The massive goods hub assembles and ships car parts for assembly in Egypt, India and four countries in the Far East for the customer Mercedes. The operator, the state-owned Bremen seaport and logistics company BLG, has given the new building on the Weser a self-sufficient energy supply as a highlight. On the roof, with more than 80,000 square meters, is “the largest continuous photovoltaic system in Germany”, as CEO Frank Dreeke assures.

He calculates that the solar power is enough to supply 2,400 households or a corresponding number of industrial customers. BLG, which was founded almost 150 years ago as a port company, also becomes a power plant operator. The building, called “C3” (“Customer, Climate, Comfort”), which is connected to road, rail and waterways, is considered a beacon project for warehouse logistics throughout Germany – and a blueprint for future hubs. It was opened on Tuesday by Federal Economics Minister Robert Habeck (Greens).

Habeck speaks of a “very strong sign” for the improvement of sustainable energy supply and supply chain security, which is associated with the property. BLG, some of which is listed on the stock exchange as “Bremer Lagerhaus Gesellschaft 1877”, is also hoping for economic gains. “The investments will have paid off by the end of the contract period with Mercedes-Benz,” Dreeke told the Handelsblatt. The outsourcing agreement expires in 2027 – for now.

The XXL logistics system, which is characterized by a particularly efficient building shell, air heat pumps and intelligent lighting control, should make it easier for BLG to retain more customers. “We want to reduce CO2 emissions with the support of our production partners,” confirms Mercedes-Benz Board Member for Production Jörg Burzer. The Bremen property makes a further contribution to climate protection.

According to sources, the contract with Volkswagen has expired

BLG’s commitment to working climate-neutral from 2030 is also helpful here. Because the advertising argument will probably come in handy for the Bremen logistician. In recent years, several car customers have had to be handed over to the competition.

Among other things, the order from BMW in Wackersdorf, which was only landed in 2012, was lost, where the competitor Schnellecke Logistics is now in charge. From there, BLG had previously organized the dispatch of materials for the Munich car manufacturer’s foreign production facilities. The contract concluded with Volkswagen in 2010 to supply the Wolfsburg-based company’s worldwide production sites with more than 3,000 car parts no longer exists, according to BLG circles.

Otherwise, the business of the Bremen seaport and handling center operator is mixed. A few days ago, BLG reported a pre-tax profit of almost 56 million euros for 2022 with sales of 1.1 billion euros, which is already a record result.

>> Read also: Habeck lets Cosco fidget with the planned port entry in Hamburg

A targeted merger of the 50 percent subsidiary Eurogate with the previous competitors in Hamburg and Wilhelmshaven has been on hold for months, despite the announced agreement. Dreeke believes that the negotiations cannot be expected to progress before 2025.

BLG is also concerned about the group’s own car loading business in Bremerhaven. The division turned over 400,000 fewer vehicles last year than in the previous year and was in the red. According to Dreeke, a reorganization of the work processes should now stabilize operations. However, job cuts are taboo until mid-2024 due to a collective agreement to secure jobs.
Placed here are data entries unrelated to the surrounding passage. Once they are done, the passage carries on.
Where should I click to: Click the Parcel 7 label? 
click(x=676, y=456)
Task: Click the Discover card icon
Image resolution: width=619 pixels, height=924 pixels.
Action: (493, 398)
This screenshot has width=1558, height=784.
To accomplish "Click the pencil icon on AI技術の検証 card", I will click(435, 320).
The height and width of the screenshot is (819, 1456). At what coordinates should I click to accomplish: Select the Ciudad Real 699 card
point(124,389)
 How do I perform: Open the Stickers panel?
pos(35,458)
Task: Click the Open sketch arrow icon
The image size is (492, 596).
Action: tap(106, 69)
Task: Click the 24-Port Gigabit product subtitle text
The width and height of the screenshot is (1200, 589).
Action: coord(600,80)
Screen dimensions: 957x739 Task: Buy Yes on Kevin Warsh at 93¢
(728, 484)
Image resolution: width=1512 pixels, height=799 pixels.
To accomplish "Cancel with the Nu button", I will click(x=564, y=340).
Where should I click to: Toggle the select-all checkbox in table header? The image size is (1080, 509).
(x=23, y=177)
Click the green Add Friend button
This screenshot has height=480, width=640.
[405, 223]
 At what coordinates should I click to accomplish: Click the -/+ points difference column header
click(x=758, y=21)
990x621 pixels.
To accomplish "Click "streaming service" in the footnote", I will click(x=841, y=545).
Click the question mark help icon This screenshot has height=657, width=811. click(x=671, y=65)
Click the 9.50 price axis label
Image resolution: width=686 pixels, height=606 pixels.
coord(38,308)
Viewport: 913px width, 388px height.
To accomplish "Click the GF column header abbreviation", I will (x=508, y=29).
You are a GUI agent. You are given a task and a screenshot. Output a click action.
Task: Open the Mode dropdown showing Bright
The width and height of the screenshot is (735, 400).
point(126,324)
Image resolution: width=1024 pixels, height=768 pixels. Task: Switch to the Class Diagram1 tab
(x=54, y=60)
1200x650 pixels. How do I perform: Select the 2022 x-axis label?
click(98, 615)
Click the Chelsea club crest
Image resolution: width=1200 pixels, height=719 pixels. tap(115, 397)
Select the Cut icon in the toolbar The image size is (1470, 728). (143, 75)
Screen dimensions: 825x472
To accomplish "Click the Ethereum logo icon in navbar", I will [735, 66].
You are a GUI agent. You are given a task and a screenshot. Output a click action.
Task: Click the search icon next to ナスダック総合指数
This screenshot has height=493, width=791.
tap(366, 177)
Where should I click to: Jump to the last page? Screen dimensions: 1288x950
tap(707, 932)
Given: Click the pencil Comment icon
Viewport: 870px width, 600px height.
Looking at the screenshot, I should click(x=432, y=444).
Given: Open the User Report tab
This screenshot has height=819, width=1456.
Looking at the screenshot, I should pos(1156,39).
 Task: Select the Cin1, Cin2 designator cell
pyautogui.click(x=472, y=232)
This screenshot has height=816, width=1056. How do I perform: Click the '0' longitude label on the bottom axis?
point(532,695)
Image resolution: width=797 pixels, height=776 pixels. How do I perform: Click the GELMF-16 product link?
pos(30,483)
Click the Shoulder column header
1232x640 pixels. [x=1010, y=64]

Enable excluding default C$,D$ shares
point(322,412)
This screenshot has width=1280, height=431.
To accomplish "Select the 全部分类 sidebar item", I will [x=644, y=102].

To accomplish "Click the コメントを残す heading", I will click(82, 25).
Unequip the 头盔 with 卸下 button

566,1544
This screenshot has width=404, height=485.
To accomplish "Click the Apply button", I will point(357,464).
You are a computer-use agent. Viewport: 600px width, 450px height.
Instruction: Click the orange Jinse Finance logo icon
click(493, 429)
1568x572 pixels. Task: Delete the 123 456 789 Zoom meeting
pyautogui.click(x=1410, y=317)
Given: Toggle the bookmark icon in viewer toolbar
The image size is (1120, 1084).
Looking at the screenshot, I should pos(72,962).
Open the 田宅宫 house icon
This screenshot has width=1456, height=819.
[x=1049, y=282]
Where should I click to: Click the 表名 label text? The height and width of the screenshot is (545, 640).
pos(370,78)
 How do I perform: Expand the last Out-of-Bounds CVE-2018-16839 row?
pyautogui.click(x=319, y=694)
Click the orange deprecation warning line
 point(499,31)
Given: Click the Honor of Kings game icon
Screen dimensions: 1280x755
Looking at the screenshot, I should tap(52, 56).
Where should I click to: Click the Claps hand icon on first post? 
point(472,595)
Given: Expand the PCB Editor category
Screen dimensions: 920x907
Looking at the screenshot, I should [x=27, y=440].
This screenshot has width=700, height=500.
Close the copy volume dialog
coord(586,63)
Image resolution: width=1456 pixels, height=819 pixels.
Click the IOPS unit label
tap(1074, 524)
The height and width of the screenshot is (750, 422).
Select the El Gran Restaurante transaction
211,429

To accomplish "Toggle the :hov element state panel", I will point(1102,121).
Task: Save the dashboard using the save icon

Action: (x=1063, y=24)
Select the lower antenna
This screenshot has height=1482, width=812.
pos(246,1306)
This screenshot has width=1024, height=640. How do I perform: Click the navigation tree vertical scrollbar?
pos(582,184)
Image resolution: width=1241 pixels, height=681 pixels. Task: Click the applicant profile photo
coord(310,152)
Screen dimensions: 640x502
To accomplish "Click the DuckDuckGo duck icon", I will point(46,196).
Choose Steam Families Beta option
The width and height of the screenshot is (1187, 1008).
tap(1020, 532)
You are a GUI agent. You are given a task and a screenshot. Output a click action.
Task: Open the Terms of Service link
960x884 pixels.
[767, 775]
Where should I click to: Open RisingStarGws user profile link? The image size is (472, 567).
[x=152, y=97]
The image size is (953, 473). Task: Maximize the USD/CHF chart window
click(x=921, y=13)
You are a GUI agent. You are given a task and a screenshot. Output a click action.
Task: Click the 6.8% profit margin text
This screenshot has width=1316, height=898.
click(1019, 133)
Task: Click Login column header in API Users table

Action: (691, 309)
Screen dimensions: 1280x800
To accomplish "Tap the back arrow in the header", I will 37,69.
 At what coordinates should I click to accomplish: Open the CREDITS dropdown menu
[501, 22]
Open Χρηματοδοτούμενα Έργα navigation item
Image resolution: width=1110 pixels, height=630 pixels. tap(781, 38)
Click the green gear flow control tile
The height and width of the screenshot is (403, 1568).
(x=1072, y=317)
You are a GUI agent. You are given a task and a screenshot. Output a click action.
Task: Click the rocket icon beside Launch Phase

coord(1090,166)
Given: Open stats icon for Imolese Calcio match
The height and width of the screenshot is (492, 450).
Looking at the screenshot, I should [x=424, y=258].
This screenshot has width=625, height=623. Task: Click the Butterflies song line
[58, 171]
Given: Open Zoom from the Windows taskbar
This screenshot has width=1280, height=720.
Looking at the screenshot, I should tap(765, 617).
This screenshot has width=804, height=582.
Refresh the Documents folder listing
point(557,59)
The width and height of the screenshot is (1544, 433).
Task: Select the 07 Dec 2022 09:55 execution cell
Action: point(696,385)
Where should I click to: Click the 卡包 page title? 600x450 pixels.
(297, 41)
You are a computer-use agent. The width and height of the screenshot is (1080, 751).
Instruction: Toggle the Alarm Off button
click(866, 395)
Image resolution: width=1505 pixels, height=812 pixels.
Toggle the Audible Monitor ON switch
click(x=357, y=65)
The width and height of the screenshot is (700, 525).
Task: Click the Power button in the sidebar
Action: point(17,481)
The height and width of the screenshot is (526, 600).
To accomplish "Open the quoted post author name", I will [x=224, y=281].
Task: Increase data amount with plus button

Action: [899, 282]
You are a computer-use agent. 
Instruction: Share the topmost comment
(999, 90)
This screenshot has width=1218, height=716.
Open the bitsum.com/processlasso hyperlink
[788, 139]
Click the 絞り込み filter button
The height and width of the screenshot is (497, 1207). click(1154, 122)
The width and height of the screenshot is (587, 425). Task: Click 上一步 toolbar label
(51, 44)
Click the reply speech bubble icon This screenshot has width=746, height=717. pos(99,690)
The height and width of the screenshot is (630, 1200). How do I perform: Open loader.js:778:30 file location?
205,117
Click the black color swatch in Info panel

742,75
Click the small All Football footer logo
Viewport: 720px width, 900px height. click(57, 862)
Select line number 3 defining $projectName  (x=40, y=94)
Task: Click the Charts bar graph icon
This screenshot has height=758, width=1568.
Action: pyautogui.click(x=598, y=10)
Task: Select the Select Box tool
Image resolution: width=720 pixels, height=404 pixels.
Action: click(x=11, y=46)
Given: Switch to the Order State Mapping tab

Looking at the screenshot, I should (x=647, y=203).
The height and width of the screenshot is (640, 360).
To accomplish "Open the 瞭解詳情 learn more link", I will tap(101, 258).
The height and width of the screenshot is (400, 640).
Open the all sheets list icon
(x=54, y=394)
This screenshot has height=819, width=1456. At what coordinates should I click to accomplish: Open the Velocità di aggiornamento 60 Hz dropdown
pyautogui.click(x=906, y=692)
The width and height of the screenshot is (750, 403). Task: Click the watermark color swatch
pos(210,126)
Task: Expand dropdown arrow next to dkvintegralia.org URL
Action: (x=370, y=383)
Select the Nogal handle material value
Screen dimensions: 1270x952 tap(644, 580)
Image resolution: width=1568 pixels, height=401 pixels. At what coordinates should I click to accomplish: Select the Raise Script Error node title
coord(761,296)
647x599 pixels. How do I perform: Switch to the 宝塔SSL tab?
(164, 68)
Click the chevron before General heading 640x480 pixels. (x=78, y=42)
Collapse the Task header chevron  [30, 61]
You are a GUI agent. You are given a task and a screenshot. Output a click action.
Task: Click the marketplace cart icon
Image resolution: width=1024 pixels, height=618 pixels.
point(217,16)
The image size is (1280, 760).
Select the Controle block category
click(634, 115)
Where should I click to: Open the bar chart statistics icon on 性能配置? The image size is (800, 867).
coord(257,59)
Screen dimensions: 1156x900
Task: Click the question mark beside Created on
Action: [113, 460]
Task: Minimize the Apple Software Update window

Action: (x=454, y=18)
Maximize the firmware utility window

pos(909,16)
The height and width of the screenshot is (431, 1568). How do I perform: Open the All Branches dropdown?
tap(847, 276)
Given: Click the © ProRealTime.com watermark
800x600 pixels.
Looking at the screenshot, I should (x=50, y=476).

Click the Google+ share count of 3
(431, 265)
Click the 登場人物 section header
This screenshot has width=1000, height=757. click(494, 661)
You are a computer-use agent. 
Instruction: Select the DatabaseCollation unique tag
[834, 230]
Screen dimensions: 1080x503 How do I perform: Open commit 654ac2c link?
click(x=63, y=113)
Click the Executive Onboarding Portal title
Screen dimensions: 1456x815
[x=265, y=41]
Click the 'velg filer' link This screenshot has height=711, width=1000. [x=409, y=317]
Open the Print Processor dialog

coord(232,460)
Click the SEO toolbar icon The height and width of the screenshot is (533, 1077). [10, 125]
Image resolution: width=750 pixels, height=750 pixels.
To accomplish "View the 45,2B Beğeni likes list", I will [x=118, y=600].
The CEO told the Handelsblatt that they no longer want to rely on German export business in the future. “New manufacturers from China in particular are pushing their way onto the German market,” he says, giving an insight into the future strategy. “We are already in talks with some of them.” The proportion of BLG’s export and import business in automotive logistics will probably shift as a result.

However, Dreeke has already let one potential customer slip through his fingers. A few days ago, the Chinese automotive group SAIC awarded the contract for the port logistics for its MG brand to its competitor Mosolf. From Wilhelmshaven, he will now take care of unloading the loads, the pre-delivery inspections and the hinterland distribution of the former British car brand.